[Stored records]

»»

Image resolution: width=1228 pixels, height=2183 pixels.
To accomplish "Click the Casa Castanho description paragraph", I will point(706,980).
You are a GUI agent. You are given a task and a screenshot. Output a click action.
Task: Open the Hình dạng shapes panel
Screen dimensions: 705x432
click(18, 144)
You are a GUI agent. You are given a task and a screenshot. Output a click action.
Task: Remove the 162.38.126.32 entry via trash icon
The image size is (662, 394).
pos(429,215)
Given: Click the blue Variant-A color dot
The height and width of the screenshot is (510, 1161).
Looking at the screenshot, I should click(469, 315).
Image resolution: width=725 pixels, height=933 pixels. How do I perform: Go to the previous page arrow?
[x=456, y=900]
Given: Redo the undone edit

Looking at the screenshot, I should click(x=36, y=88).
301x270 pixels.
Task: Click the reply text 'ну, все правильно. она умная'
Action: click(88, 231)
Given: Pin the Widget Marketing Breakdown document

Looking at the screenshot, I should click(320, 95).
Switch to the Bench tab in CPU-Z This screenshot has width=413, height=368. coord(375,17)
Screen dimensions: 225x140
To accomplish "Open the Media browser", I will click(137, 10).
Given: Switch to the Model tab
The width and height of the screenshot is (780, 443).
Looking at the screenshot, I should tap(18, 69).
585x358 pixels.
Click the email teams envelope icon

««

> YOUR OBJECTIVE:
Retype exactly the line with "Image resolution: width=725" and each line after it until the records end, and include no other line.

> WRITTEN SOLUTION:
Image resolution: width=725 pixels, height=933 pixels. How do I perform: Go to the previous page arrow?
[x=456, y=900]
Given: Redo the undone edit

Looking at the screenshot, I should click(x=36, y=88).
301x270 pixels.
Task: Click the reply text 'ну, все правильно. она умная'
Action: click(88, 231)
Given: Pin the Widget Marketing Breakdown document

Looking at the screenshot, I should click(320, 95).
Switch to the Bench tab in CPU-Z This screenshot has width=413, height=368. coord(375,17)
Screen dimensions: 225x140
To accomplish "Open the Media browser", I will click(137, 10).
Given: Switch to the Model tab
The width and height of the screenshot is (780, 443).
Looking at the screenshot, I should tap(18, 69).
585x358 pixels.
Click the email teams envelope icon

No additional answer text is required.